«Певчие пели посредственно, но издали пение трогало больного. Двери были раскрыты, и звуки доносились до него. Он лежал неподвижно на диване с сомкнутыми глазами и даже не пошевелился, когда на стол к нему поставили свечу. Поэт Александр Пушкин, бывший во время службы вместе с Муравьевой и кн. Вяземской, подошел к столу, у которого лежал больной, и оживленно стал что-то говорить ему. Больной не шевельнулся…»
Нет, он не умер. Но о нем, о живом, уже писали как о мертвом. В самом деле, какое отношение имел этот измученный, помешанный человек к многообещающему поэту, к пламенному арзамасцу?

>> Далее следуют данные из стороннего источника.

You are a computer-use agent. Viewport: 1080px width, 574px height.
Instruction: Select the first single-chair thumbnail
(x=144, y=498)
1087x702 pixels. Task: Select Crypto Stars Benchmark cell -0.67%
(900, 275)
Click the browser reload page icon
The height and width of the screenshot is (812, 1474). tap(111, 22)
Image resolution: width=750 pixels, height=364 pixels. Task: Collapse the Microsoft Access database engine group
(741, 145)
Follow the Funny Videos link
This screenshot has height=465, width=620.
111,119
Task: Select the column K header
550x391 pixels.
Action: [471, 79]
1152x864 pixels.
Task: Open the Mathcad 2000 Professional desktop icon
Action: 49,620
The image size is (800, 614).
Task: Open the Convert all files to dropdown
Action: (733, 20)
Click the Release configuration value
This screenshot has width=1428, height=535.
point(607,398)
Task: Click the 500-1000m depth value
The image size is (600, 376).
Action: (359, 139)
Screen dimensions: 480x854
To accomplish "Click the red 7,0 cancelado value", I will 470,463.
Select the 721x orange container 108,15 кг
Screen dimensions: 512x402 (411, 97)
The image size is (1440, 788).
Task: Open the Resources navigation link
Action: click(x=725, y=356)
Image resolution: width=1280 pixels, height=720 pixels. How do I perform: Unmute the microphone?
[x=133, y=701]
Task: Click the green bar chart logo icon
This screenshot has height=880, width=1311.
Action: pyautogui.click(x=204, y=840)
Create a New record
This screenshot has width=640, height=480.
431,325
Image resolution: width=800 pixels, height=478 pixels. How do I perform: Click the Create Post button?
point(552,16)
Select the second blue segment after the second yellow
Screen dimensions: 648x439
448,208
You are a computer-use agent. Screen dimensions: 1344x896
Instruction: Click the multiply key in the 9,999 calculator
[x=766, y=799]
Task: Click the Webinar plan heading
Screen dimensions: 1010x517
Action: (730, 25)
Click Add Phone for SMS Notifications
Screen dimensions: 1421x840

Больного увезли к родственникам в Вологду.
Зимой 1847-го Батюшкова приехал навестить Н. В. Берг. Батюшков молча стоял у окна, а Берг быстрыми штрихами набрасывал его портрет со спины. Больной Батюшков смотрел на метель и бормотал одну из своих безделок, эпиграмму на самого себя, написанную давно, еще до болезни:
Как бешеный, ищу развязки
своей непостижимой сказки,
которой имя: свет!
Может быть, он видел ту самую метель, которая поднялась по прихоти каких-то диких циклонов в Вологде, в июле 1983 года? Почему бы и нет, если так отчетливо вижу его силуэт в окне я, стоя в этой июльской метели, замерзая и удивляясь длинным отчетливым теням, которые будущее отбрасывает в прошлое, а прошлое в будущее. Эти тени – темные живые крылья времени. Они примерзли. Это почти так же больно, как если лизнуть железо на морозе. Кто пробовал в детстве, тот поймет.